Even when Chaudhary is seated, his body hums and jitters, almost electric. “A friend got that for me from Sundance,” he says, displaying the carnival watch on his left wrist that sports a bucktoothed Sanders on its dial. Despite his exhaustion — the wear of the campaign shows in his morning shadow — the 40-year-old still has the enthusiasm you’d expect from an Indian-Jewish kid whose earliest memories include watching the Reagan-Carter debates with his family in Chappaqua, New York (ironically, where the Clintons now live). Chaudhary admired the authenticity of Ross Perot in ’92, and says that both Sanders and Obama are “the same on- and off-camera.” Only bathroom breaks and the Situation Room were off-limits for Obama, while Sanders is more private, notably requiring cameras to be off during his visits with Black Lives Matter protesters and families during the Flint, Michigan, water crisis. “Bernie will say, ‘Look, it doesn’t need to be Gone With the Wind — let’s just get it done.’ It’s always that or Citizen Kane,” Chaudhary says, laughing. “All of these movies are from the ’40s, which is weird, because he’s not 120 years old.”
Chaudhary’s perpetual awe verges on fanboyish. Although polls have his candidate down in California, and history holds no obligation to runner-ups, the flimmaker is undeterred. “The words ‘unprecedented,’ ‘unheralded,’ ‘impossible,’ they keep coming up again and again with this campaign, as we make amazing progress,” he says. The propaganda accusation is one Chaudhary is all too familiar with, so much so that he addresses it without being prompted. “We are here to make the extraordinary mundane. The opposite, to me, is propaganda,” he says.
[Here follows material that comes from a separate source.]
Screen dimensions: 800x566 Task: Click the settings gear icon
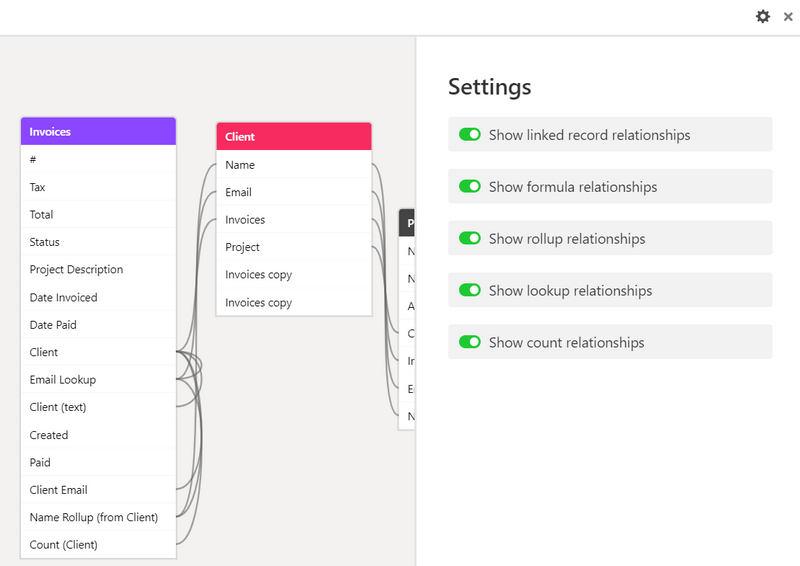tap(763, 16)
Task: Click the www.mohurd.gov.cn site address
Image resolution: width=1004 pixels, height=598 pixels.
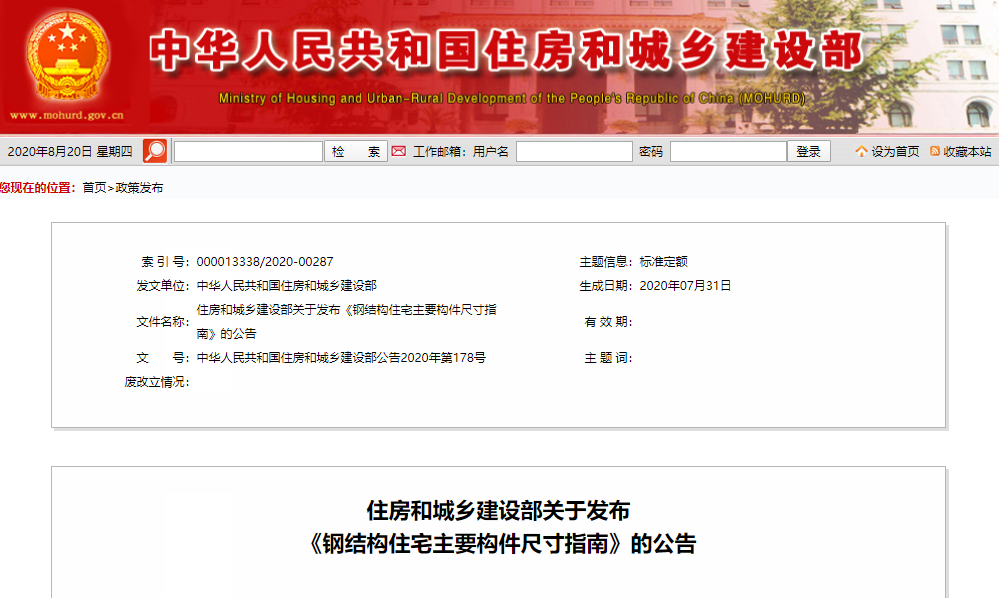Action: (67, 113)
Rutgers’ Greenberg, a former journalist and author of Republic of Spin, thinks that definition “sounds like a rationalization.” While at the White House, Chaudhary started the West Wing Week Web series, and a fawning video of Elena Kagan – which he notes was the work of another White House aide – was criticized in 2010 for circumventing journalists, who weren’t offered an interview with the then–Supreme Court nominee.
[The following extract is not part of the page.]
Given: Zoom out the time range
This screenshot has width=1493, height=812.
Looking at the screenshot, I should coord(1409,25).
Former CNN producer Kate Albright-Hanna, an Obama campaigner who recruited Chaudhary for the 2008 video team, says officials wanted to make WhiteHouse.gov an outlet profiling “the heroes inside the White House.… Basically, ‘We want to do propaganda showing ourselves to be amazing.’ ” She adds that Chaudhary pushed back against that directive: “Arun stayed and fought the good fight of trying to bring humanity to government videos.” Chaudhary met Albright-Hanna as a teenager, while at a Junior Statesmen of America summer camp, where they became pen pals over their mutual love for leftist politics, and Chaudhary still has a Eugene V. Debs poster on the wall of his childhood bedroom. “The word ‘socialism’ is a permanent gift back to America,” Chaudhary says today, crediting Sanders with making the term more socially acceptable.
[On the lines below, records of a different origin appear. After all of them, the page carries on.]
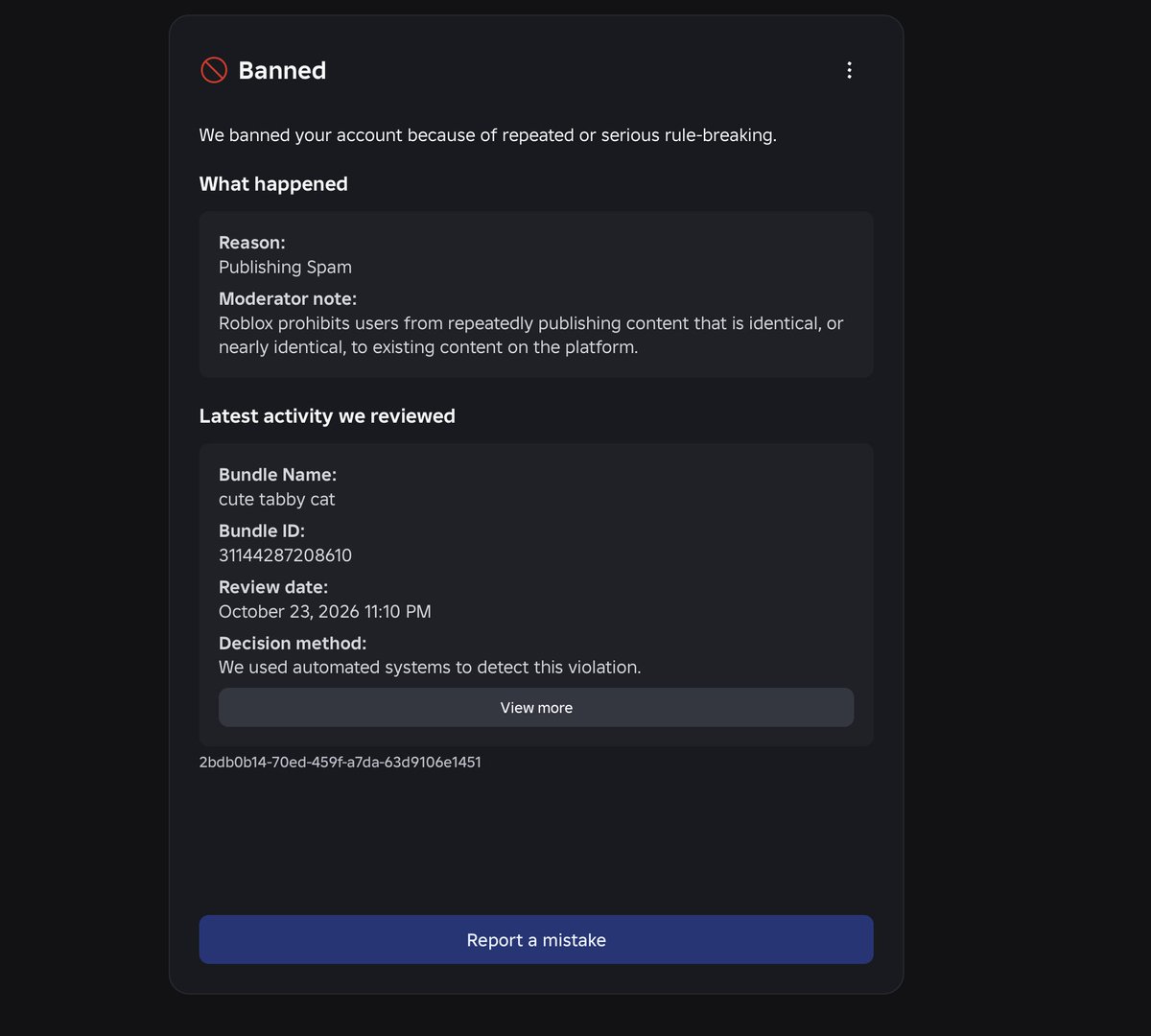Click the case ID 2bdb0b14 string
The width and height of the screenshot is (1151, 1036).
point(341,762)
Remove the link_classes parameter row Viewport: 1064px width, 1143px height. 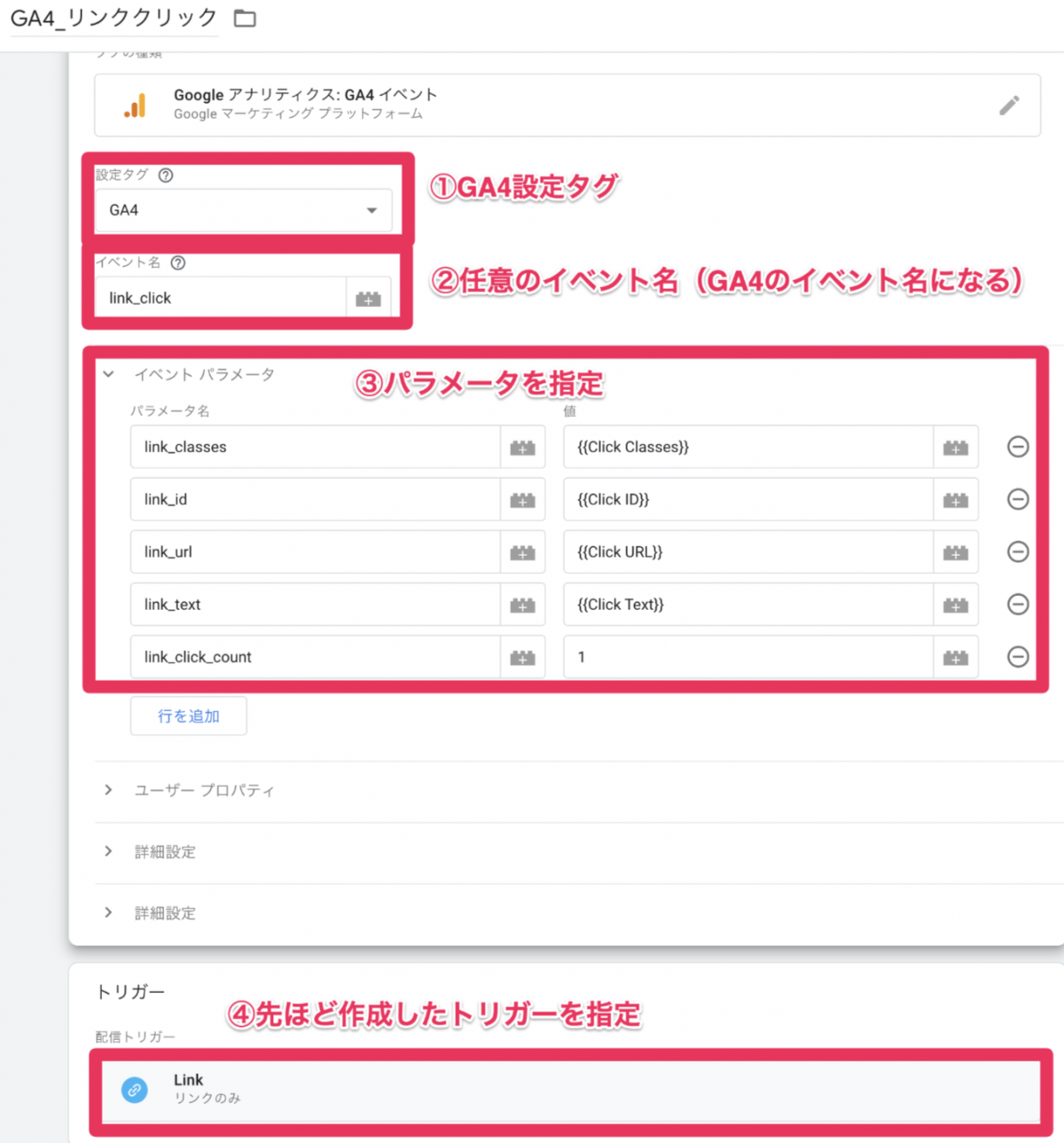[x=1018, y=447]
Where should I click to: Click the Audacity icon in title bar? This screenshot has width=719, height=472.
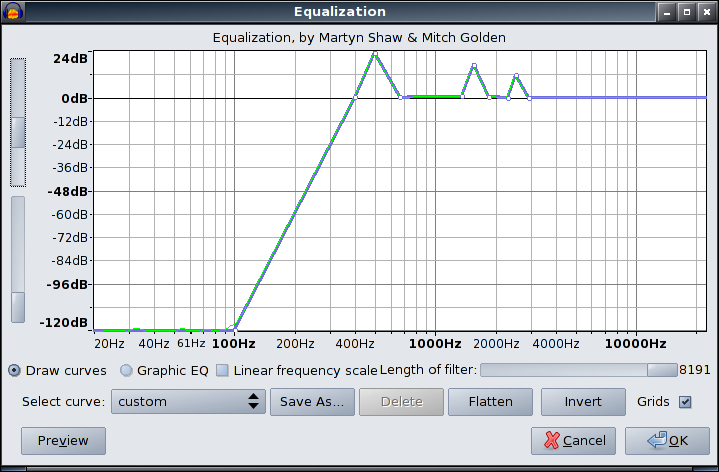(14, 12)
Like many producers whose formative years came during the ’90s and early aughts, Chaudhary sees technology as the path to further democratizing elections. “Are there limits? Maybe,” he says, before adding optimistically, “We haven’t gotten to them yet.” Even during the Obama campaign, Chaudhary wasn’t able to crowdsource content the way he does now, encouraging media producers to spawn Facebook groups across the country. “This is new, empowering regular people outside the campaign to make political art.”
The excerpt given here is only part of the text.